No they can’t, some technical problems are impossible to overcome. Others can be overcome but at a cost that makes the technology non-viable.
“Maintenance is part of the cost of the project, known in advance.”
Well unless they lie about the failure rate or there are failure modes that don’t show up until the system starts operating or failure modes that turn out to be much worse than projected, then the actual maintenance costs can make the project non-profitable.
“An increase in maintenance cost will not be of great importance.”
Depends on how much the increase is and what the profit margin is. With a large increase in cost and/or a slim profit margin, an increase in any cost can quickly drive the project to bankruptcy.

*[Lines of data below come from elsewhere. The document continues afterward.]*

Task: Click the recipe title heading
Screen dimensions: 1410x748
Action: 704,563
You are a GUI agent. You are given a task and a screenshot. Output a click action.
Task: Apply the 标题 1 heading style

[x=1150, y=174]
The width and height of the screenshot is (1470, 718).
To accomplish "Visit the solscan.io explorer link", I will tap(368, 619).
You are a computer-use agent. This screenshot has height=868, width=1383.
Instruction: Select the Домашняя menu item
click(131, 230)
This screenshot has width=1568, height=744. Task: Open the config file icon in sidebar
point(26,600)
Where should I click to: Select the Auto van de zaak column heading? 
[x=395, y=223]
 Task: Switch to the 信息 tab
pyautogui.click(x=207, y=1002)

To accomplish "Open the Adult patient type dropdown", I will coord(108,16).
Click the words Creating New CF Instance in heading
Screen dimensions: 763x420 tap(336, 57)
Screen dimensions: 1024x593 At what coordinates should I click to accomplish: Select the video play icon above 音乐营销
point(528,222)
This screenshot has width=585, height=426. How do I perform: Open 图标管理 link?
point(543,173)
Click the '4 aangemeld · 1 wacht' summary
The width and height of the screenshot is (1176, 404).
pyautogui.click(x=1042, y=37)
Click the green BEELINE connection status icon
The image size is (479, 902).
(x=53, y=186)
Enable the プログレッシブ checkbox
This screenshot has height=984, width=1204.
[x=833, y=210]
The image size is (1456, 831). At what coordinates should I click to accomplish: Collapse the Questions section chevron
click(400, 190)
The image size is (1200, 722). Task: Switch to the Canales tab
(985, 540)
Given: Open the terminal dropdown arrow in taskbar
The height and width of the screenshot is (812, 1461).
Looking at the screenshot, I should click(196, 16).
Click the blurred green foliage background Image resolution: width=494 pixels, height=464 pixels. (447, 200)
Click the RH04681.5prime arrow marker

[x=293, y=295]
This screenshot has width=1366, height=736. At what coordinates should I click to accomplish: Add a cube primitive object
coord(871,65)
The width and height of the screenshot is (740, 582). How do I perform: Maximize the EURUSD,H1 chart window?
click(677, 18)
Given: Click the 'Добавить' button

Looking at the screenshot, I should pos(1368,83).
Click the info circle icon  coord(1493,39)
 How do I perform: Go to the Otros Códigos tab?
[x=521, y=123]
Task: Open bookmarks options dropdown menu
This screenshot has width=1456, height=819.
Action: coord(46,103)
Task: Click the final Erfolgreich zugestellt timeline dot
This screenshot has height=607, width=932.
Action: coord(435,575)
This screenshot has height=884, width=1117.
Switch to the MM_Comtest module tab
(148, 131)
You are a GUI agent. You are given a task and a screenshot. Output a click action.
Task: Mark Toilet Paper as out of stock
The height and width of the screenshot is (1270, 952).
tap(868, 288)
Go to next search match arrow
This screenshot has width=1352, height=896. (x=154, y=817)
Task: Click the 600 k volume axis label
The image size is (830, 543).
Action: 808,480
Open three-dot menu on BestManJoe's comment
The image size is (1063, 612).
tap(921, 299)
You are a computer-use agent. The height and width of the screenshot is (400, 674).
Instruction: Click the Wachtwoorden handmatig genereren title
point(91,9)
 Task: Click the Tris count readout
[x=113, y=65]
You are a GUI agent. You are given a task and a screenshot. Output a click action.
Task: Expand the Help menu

“The article cited says there are 120 wind turbine fires annually”
And of course lets ignore the bearing failure issue that is the main point of the article. What is the bearing failure rate Chris4692?
“A catastrophic failure rate of 0.06 percent adds an expected cost of $6,000 per million dollars invested. That is not a large cost in a large project.”
But that is a catastrophic FIRE failure rate. What about all the other potential failure modes? If the only failure mode I analysed for my car was a catastrophic fire then my maintenance cost would be microscopic. But unfortunately there are lots of other failure modes.
I appreciate that cherry-picking one failure mode and acting like it is the only one makes the numbers seem to support wind turbines, but in the real world there isn’t just the one mode.
Edward Richardson says:
The wind turbines were carrying almost a third of the total load.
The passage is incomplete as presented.